Anzac Day 2024 represents the 73rd anniversary of the critical battle of Kapyong (23 to 25 April 1951) This book for the first time tells the full story of the Australian, Canadian, New Zealand and American units involved. Fewer than 1,000 Australian and Canadian infantrymen, supported by New Zealand artillery and 15 American Sherman tanks fought off an entire Chinese Division of over 12,000 men and contributed significantly to defeating the great Chinese August offensive.

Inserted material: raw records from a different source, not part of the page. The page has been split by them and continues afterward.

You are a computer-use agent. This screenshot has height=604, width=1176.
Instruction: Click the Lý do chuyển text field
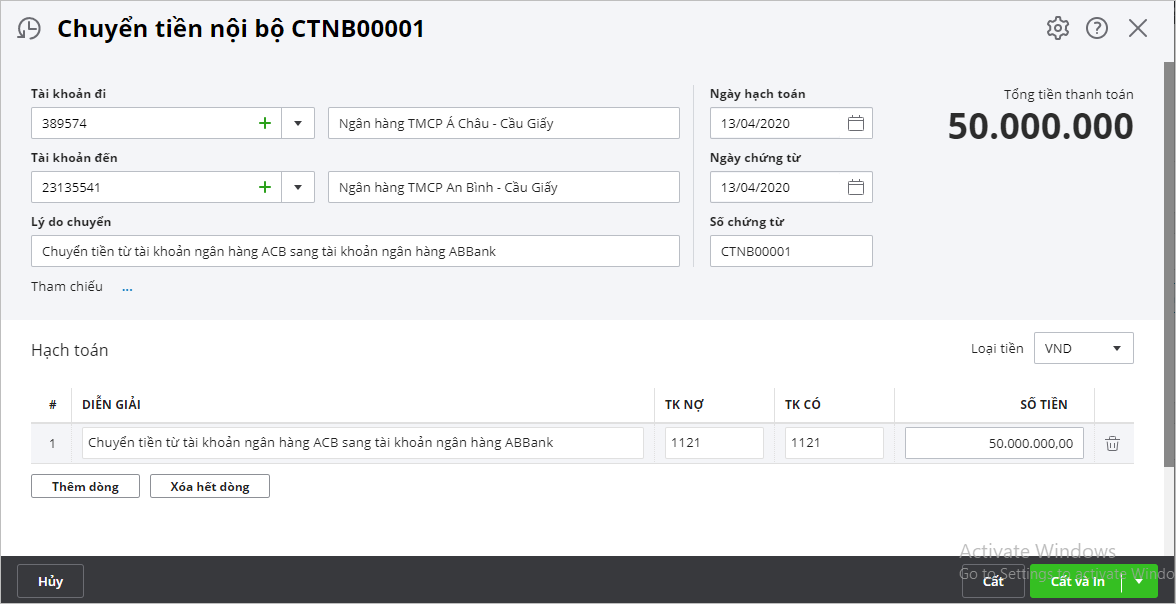355,251
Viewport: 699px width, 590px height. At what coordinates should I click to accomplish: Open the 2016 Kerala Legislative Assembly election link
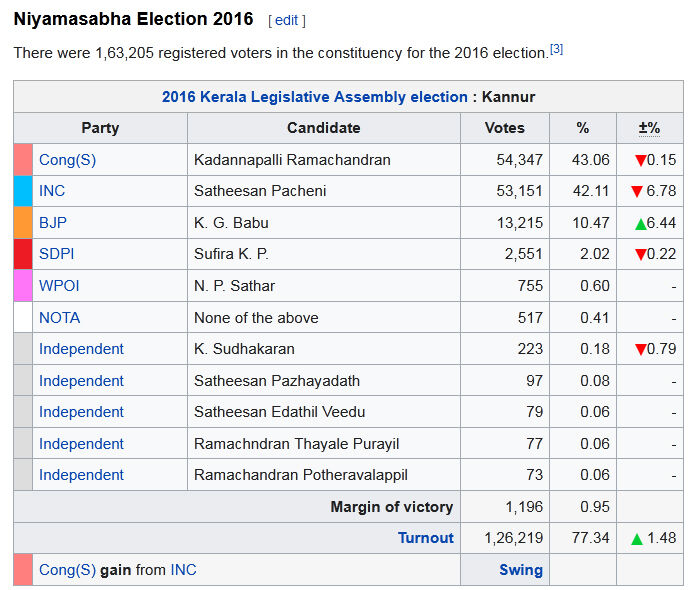pos(314,97)
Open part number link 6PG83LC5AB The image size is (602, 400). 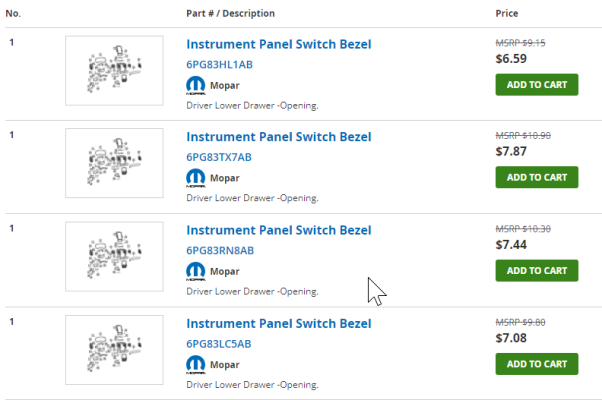click(219, 344)
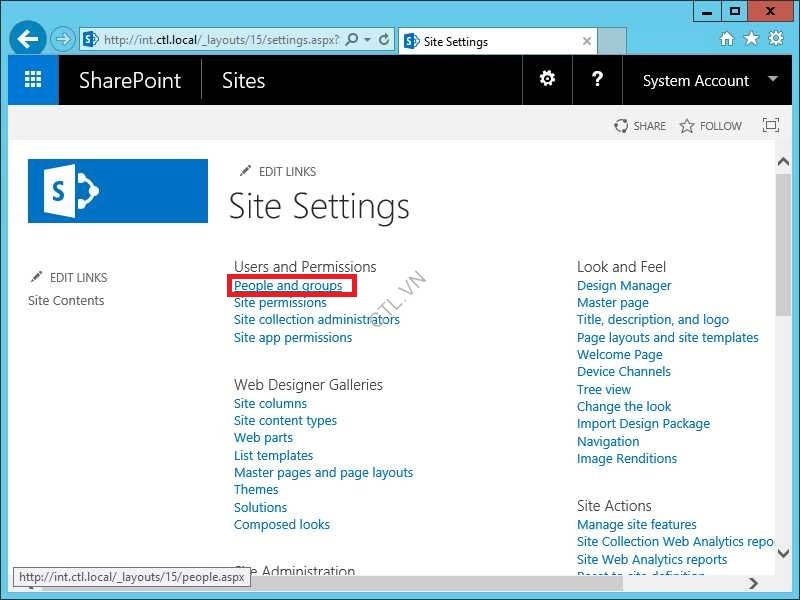Share the site via the SHARE button
Image resolution: width=800 pixels, height=600 pixels.
[640, 126]
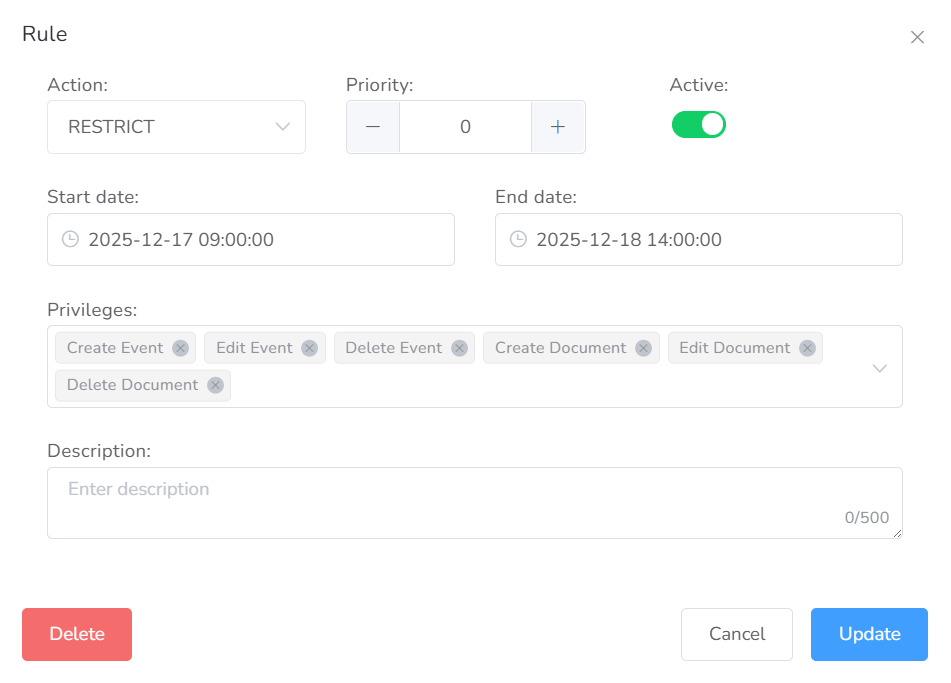Click the Update button

[x=869, y=634]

The battle of Kapyong was fought during a heavy downpour in mountainous terrain, with Chinese units infiltrating the Australian lines which extended for seven kilometres. Given the small number of men involved and the long defensive line, several strong points were quickly established. The Australians almost alone, but with support from New Zealand gunners and some American tanks, for the first 24 hours held back the Chinese and were at times surrounded by large numbers of Chinese who launched ongoing human wave attacks against their isolated positions — but the line held with Australians leading bayonet counter charges against the Chinese. Within 24 hours, Canadian troops were committed to the battle and for 12 hours also faced significant attempts by the Chinese to surround their position – they too held their ground. The battle of Kapyong was truly a decisive battle of the Korean War, and for their heroic actions during the battle of Kapyong, the Australian and Canadian infantrymen and American tankers were awarded a rare US Presidential Unit citation.

About the author(s)

David W. Cameron is a Canberra-based author who has written several books on Australian military and convict history, as well as human and primate evolution, including over 60 internationally peer-reviewed papers for various journals and book chapters. He received 1st Class Honours in Prehistoric Archaeology at the University of Sydney and later went on to complete his PhD in palaeoanthropology at the Australian National University. He is a former Australian Research Council (ARC) Post Doctorial Fellow at the Australian National University (School of Archaeology) and an ARC QEII Fellow at the University of Sydney (Department of Anatomy and Histology). He has participated and led several international fieldwork teams in Australia, the Middle East (Turkey, Jordan, Israel, and the United Arab Emirates), Europe (Hungary) and Asia (Japan, Vietnam and India) and has participated in many conferences and museum studies throughout the world.